Though Scope of scrutiny is Limited, it is Necessary and Compelling
NTPC Ltd. v. SPML Infra Ltd., 2023 SCC OnLine SC 389, without changing the foundations laid down by the Apex Court in earlier decisions, Dr. DY Chandrachud; CJI, made clear the position of law with clarity and emphasis. It is observed as under:
- “24. Following the general rule and the principle laid down in Vidya Drolia (supra), this Court has consistently been holding that the arbitral tribunal is the preferred first authority to determine and decide all questions of non-arbitrability. In Pravin Electricals Pvt. Ltd. v. Galaxy Infra and Engg. Pvt.
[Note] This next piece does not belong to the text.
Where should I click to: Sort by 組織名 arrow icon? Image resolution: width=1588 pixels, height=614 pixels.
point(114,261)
Ltd., (2021) 5 SCC 671, Sanjiv Prakash v. Seema Kukreja, (2021) 9 SCC 732, and Indian Oil Corporation Ltd. v. NCC Ltd., (2022) SCC OnLine SC 896, the parties were referred to arbitration, as the prima facie review in each of these cases on the objection of non-arbitrability was found to be inconclusive. Following the exception to the general principle that the court may not refer parties to arbitration when it is clear that the case is manifestly and ex facie non-arbitrable, in BSNL and Anr. v. Nortel Networks India (P) Ltd., (2021) 5 SCC 738, and Secunderabad Cantonment Board v. B. Ramachandraiah , arbitration was refused as the claims of the parties were demonstrably time-barred.
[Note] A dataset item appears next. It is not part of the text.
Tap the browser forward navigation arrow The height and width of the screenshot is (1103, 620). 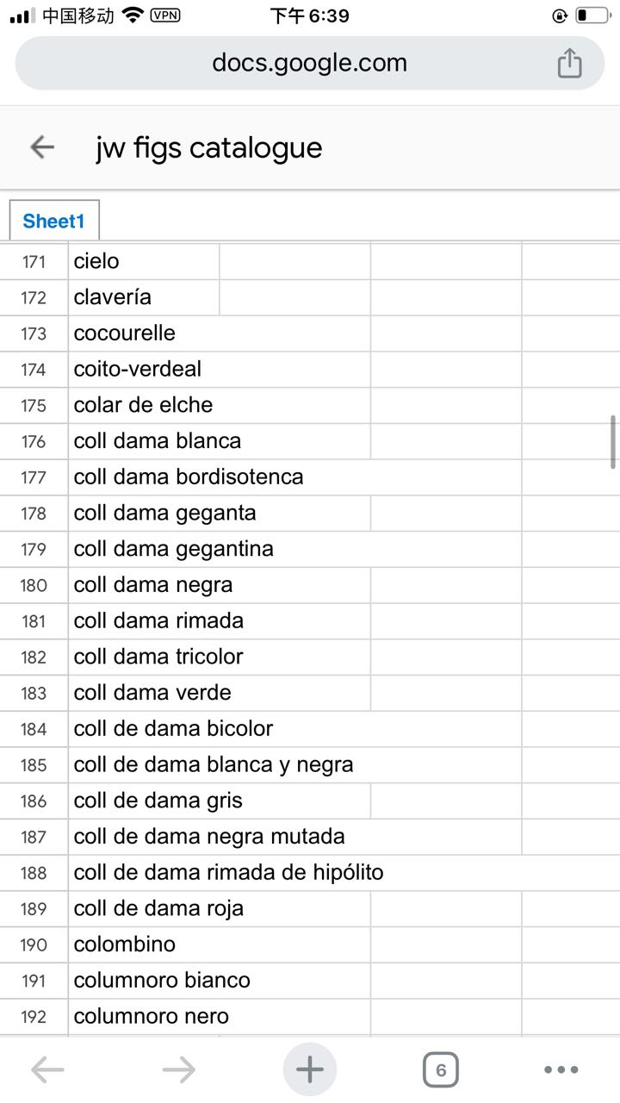pyautogui.click(x=178, y=1069)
- 25. Eye of the Needle: The above-referred precedents crystallise the position of law that the pre-referral jurisdiction of the courts under Section 11(6) of the Act is very narrow and inheres two inquiries. The primary inquiry is about the existence and the validity of an arbitration agreement, which also includes an inquiry as to the parties to the agreement and the applicant’s privity to the said agreement. These are matters which require a thorough examination by the referral court. The secondary inquiry that may arise at the reference stage itself is with respect to the non- arbitrability of the dispute.
- 26. As a general rule and a principle, the arbitral tribunal is the preferred first authority to determine and decide all questions of non-arbitrability. …
- 27. The standard of scrutiny to examine the non-arbitrability of a claim is only prima facie. Referral courts must not undertake a full review of the contested facts; they must only be confined to a primary first review and let facts speak for themselves. This also requires the courts to examine whether the assertion on arbitrability is bona fide or not. The prima facie scrutiny of the facts must lead to a clear conclusion that there is not even a vestige of doubt that the claim is non-arbitrable. On the other hand, even if there is the slightest doubt, the rule is to refer the dispute to arbitration.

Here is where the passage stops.